> Task goal:
Edit the data from the line containing "You are a computer-use" through the end, replacing "cluster marker" with "map pin" and leaving everything else unchanged. Leave the pictures out of your answer.

> Items:
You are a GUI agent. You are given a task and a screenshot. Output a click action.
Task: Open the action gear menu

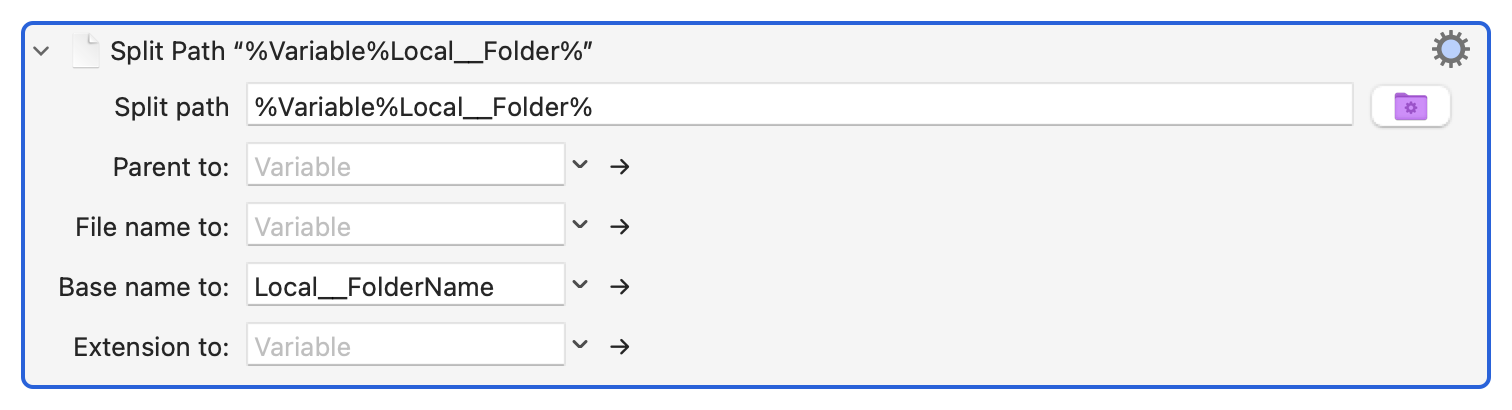pos(1450,50)
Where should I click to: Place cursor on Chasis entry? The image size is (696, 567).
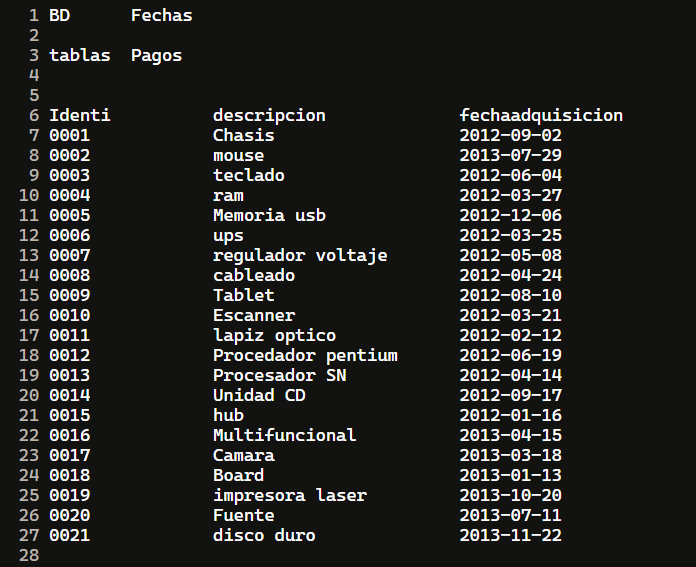coord(244,135)
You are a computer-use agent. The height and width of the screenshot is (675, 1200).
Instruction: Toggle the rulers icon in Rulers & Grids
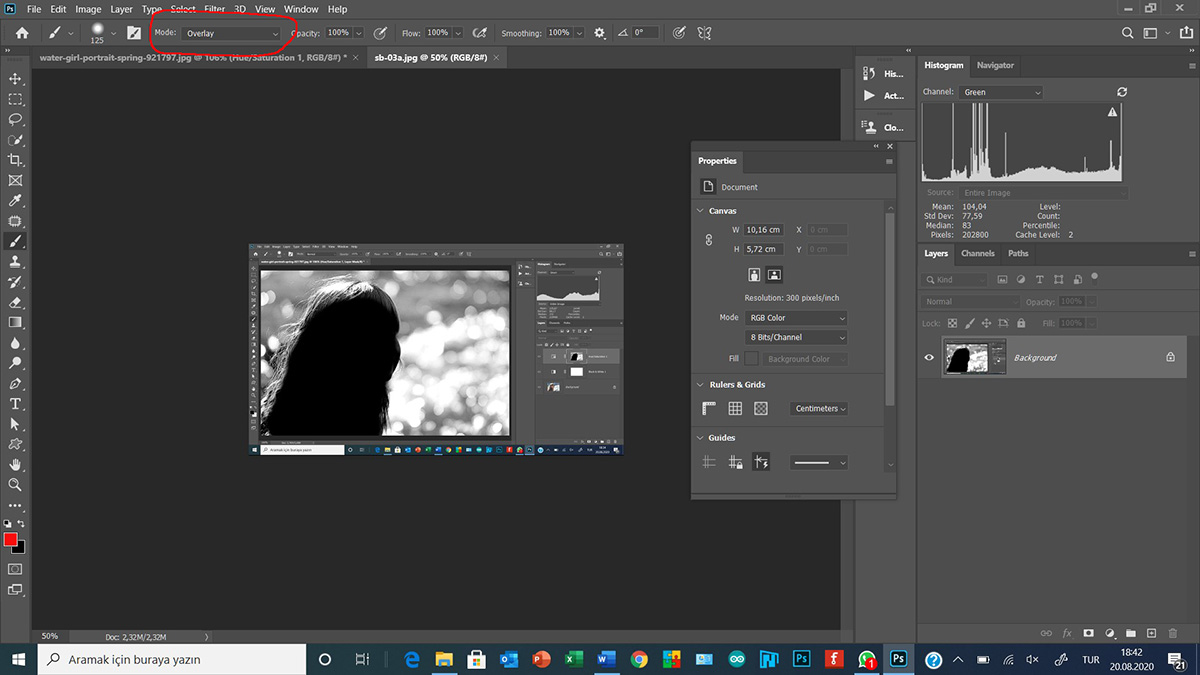pos(709,408)
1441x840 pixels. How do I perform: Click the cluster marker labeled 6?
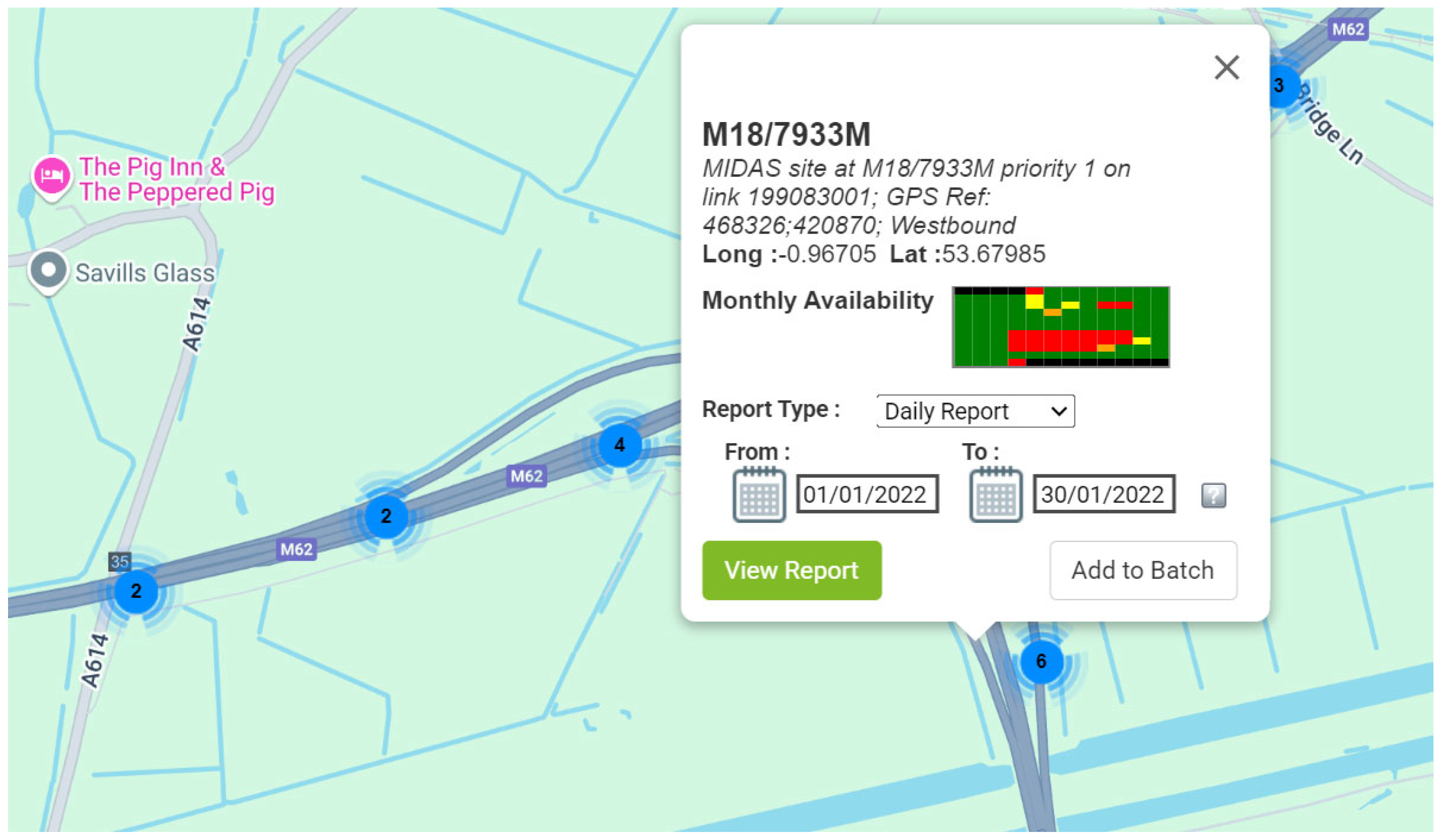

> Complete output:
You are a computer-use agent. The height and width of the screenshot is (675, 1200).
Instruction: Toggle the rulers icon in Rulers & Grids
pos(709,408)
1441x840 pixels. How do I perform: Click the map pin labeled 6?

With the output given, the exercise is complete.